▸ **Task inputs**
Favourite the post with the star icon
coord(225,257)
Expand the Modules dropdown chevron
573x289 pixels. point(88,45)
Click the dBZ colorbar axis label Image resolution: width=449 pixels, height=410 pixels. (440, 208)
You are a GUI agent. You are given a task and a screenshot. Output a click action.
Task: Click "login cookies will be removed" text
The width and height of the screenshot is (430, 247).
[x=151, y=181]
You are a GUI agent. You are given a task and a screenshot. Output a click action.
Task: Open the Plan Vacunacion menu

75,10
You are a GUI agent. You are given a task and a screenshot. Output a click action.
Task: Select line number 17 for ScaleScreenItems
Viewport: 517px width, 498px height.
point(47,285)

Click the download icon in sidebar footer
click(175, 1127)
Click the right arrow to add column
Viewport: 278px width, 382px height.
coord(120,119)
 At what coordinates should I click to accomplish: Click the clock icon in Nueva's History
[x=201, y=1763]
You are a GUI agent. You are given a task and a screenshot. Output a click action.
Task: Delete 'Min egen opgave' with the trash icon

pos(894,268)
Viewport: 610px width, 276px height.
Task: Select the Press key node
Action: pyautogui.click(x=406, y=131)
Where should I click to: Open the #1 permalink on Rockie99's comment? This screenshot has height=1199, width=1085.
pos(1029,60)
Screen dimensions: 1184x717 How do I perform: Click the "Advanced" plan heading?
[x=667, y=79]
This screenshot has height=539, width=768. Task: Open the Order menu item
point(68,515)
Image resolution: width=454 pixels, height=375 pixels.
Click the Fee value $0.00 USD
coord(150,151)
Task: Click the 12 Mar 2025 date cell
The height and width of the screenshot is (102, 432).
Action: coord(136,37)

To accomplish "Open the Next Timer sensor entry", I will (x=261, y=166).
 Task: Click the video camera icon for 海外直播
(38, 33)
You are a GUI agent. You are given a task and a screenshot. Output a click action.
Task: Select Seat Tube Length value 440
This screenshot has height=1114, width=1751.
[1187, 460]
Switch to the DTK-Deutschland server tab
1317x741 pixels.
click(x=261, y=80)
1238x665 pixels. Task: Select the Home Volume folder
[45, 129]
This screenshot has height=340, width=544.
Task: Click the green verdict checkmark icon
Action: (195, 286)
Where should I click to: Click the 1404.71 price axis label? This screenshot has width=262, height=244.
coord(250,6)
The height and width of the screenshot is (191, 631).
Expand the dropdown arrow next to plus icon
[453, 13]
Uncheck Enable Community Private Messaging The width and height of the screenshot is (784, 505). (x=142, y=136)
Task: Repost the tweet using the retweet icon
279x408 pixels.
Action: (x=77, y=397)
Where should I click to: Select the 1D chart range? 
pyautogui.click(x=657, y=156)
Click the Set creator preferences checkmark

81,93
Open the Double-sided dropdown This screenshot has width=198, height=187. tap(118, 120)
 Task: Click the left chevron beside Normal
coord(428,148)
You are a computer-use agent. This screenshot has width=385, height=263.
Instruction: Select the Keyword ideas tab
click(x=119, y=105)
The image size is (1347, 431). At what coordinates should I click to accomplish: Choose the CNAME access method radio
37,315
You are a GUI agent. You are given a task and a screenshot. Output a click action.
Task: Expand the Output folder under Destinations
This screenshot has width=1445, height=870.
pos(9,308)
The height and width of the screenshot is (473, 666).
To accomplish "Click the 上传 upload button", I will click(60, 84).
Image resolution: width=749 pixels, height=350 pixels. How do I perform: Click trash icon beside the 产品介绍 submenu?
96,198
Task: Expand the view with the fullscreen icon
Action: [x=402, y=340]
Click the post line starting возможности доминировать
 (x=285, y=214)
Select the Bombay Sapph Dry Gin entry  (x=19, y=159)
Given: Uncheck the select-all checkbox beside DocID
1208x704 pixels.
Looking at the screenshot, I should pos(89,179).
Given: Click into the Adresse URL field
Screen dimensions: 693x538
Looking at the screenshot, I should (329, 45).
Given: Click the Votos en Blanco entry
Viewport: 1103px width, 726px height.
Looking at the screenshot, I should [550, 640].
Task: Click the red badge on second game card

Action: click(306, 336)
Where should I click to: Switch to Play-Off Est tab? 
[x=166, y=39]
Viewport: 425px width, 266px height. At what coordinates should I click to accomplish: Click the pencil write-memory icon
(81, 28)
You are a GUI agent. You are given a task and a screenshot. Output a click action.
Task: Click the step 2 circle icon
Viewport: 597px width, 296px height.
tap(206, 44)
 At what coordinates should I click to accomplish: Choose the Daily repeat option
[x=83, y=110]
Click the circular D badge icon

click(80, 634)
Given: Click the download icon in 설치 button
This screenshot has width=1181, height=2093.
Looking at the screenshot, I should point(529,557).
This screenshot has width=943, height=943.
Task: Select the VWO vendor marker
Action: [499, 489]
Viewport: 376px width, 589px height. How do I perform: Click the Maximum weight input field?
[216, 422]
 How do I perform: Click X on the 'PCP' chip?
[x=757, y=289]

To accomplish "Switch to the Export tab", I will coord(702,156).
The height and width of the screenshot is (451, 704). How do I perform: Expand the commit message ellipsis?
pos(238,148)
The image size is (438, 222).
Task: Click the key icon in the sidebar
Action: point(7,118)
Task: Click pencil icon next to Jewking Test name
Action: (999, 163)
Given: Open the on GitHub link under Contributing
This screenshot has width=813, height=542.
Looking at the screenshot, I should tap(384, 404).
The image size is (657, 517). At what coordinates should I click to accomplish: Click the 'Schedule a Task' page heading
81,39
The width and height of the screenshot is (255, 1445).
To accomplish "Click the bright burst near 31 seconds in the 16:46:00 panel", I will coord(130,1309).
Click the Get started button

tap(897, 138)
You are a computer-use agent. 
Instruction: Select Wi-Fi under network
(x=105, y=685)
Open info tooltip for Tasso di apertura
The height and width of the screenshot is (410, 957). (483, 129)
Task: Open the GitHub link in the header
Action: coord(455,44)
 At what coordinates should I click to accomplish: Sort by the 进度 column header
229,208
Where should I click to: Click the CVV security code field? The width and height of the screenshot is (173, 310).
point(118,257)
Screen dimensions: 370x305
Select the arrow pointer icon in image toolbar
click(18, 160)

▸ **Exercise**
The line containing "Click the dBZ" marks the end. Please print exactly every line from the top of the data to it, both included, and nothing more.

▸ **Exercise result**
Favourite the post with the star icon
coord(225,257)
Expand the Modules dropdown chevron
573x289 pixels. point(88,45)
Click the dBZ colorbar axis label Image resolution: width=449 pixels, height=410 pixels. (440, 208)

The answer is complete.